Fundstelle: ZfWG 2022, 382-383
nicht veröffentlicht
Bei nach umfassender rechtlicher Prüfung feststellbaren fehlenden Erfolgsaussichten in der Hauptsache ist es im Hinblick auf die Rechtsschutzgarantie des Art. 19 Abs. 4 Satz 1 GG nicht zu beanstanden, dass sich die gerichtliche Überprüfung eines geltend gemachten glücksspielrechtlichen Erlaubnisanspruchs aufgrund des drohenden Verlusts des betrieblichen Bestandsschutzes gemäß § 51 Abs. 5 Satz 5 i.V.m. § 42 Abs. 3 LGlüG weitgehend in das einstweilige Rechtsschutzverfahren verlagert.

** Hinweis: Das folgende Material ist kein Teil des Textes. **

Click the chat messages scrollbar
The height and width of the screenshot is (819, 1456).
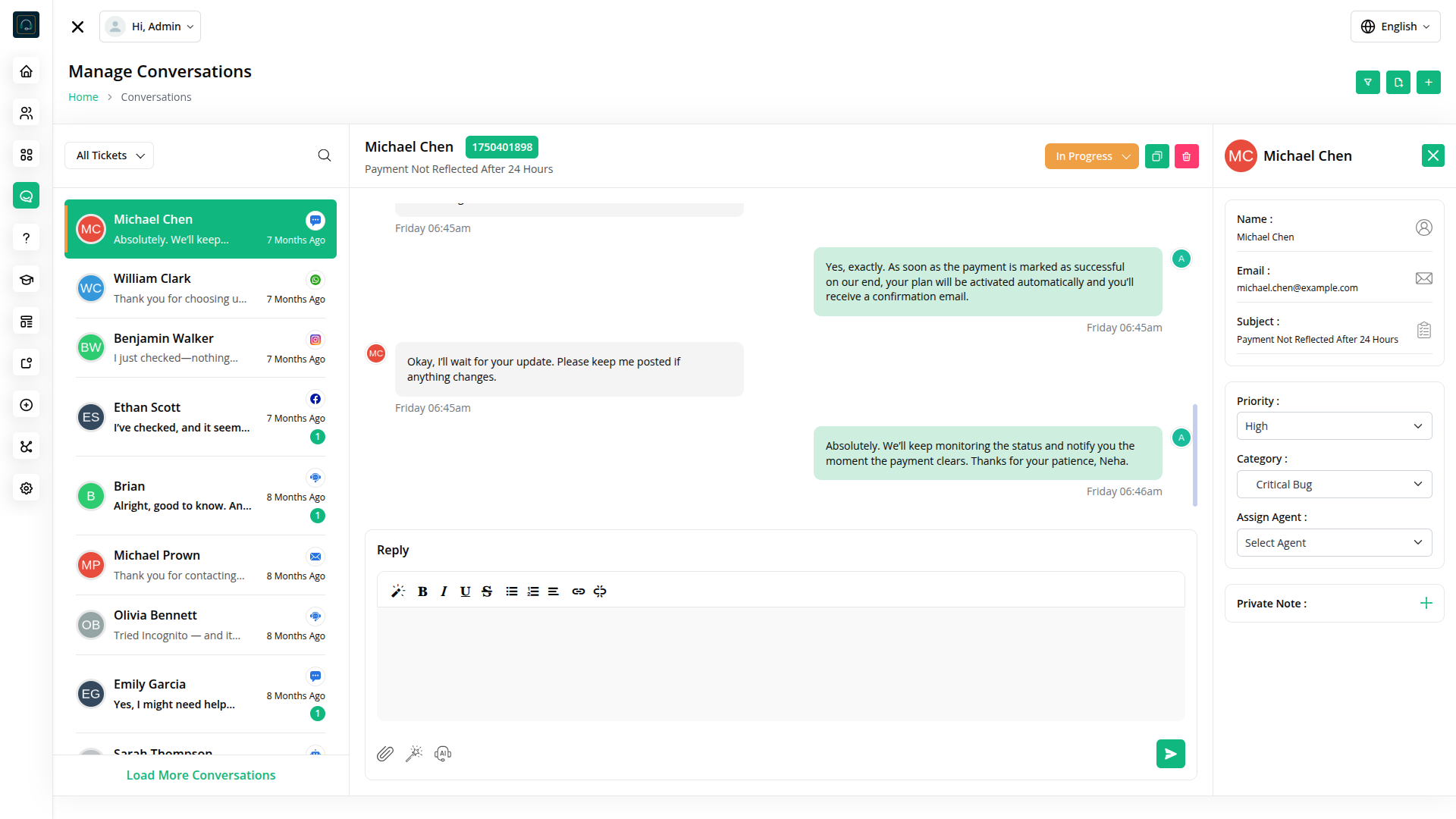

Der Landesgesetzgeber verfolgt mit dem Erlaubnisvorbehalt und den zusätzlichen Erlaubnisanforderungen nach §§ 41 ff. LGlüG besonders wichtige Gemeinwohlziele, deren Erreichung durch die (fortwährende) Duldung eines auch im Rahmen eines Auswahlverfahrens nicht erlaubnisfähigen Betriebs während der Dauer des Widerspruchsverfahrens und des gerichtlichen Hauptsacheverfahrens nachhaltig gefährdet wäre.